- Born: James Keith Sonnier July 31, 1941 Mamou, Louisiana, U.S.
- Died: July 18, 2020 (aged 78) Southampton, New York, U.S.
- Education: University of Louisiana at Lafayette, Rutgers University
- Known for: performance, sculpture
- Movement: Postminimalism, Process Art
- Spouse(s): Jacqueline Winsor (1966–1980, divorce), Nessia Leonzini Pope (1987–1998, divorce)
- Children: 1
- Website: www.keithsonnier.net

= Keith Sonnier =

American artist (1941–2020)

Keith Sonnier (July 31, 1941 – July 18, 2020) was a postminimalist sculptor, performance artist, video, and light artist. Sonnier was one of the first artists to use light in sculpture in the 1960s. With his use of neon in combination with ephemeral materials he achieved international recognition. Sonnier was part of the Process Art movement.

== Biography ==
James Keith Sonnier was born July 31, 1941, in Mamou, Louisiana. His family was Cajun and Roman Catholic. His father was a hardware store owner, Joseph Sonnier, and his mother was a florist and singer, Mae Ledoux. His mother sang in a black choir and booked black bands for the town's youth centers, influencing his later work as an assistant to the head of the African Studies section of the Art History department at Rutgers University. Sonnier had two brothers, Barry Ledoux and Charles Sonnier.

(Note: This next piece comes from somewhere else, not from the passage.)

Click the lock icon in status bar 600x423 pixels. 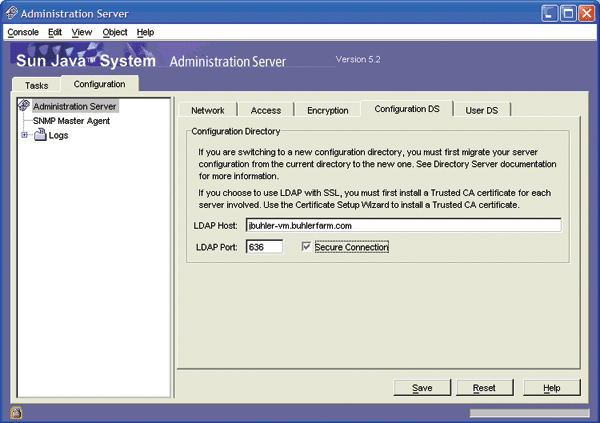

He graduated in 1963 from Southwestern Louisiana Institute (now known as the University of Louisiana at Lafayette). In 1966, he graduated with his MFA degree from Rutgers University, where he studied under Allan Kaprow, Robert Watts, and Robert Morris. After graduation from Rutgers, he moved to New York City with Jackie Winsor and some of his former classmates. Sonnier credits his parents for pushing him to visit France, particularly Normandy and Paris, after he graduated from Southwestern Louisiana Institute. His parents encouraged him to branch out, expand his knowledge and study French, in order to connect with his French background.

At the time of his death he lived in Bridgehampton, New York. Sonnier died in Southampton on July 18, 2020, of MDS (Myelodysplastic syndrome) and complications from it at the age of 78.

==Work==
Keith Sonnier began his career as a painter, but after working with his mentor Robert Morris in the mid 1960’s, he moved away from painting and used a variety of unique materials. Sonnier started moving towards the use of plastic, synthetic materials, and premade objects. Sonnier began experimenting with neon in 1968; neon lights became a signature material used in his sculptural works. The common materials Sonnier employed included neon and fluorescent lights; reflective materials; aluminum and copper; and glass and wires.

Some of his neon pieces are Lit Square, Dis-Play, Longhorn Study, and Ba-O-Ba.  The Ba O Ba works consist of Sonnier’s works in neon sculpture, beginning in the sixties. The name Ba-O-Ba comes from a Haitian-Creole phrase meaning “bathing in moonlight”. In the early stages, the works were initially focused on the space of architectural interaction between horizontal planes. Sonnier eventually became more involved in large-scale publicly commissioned works, including Lightway, one of his largest installations in 1992, located in the Munich airport. One of his most notable exhibits was “Eccentric Abstraction” at the Fischbach Gallery in Manhattan, curated by Lucy Lippard in 1966.

== Personal life ==
In 1966, he married the sculptor Jackie Winsor, who at the time was a fellow art student from Rutgers University. His marriage to Winsor ended in divorce in 1980. Together they moved to New York City where they lived around renowned artists and musicians.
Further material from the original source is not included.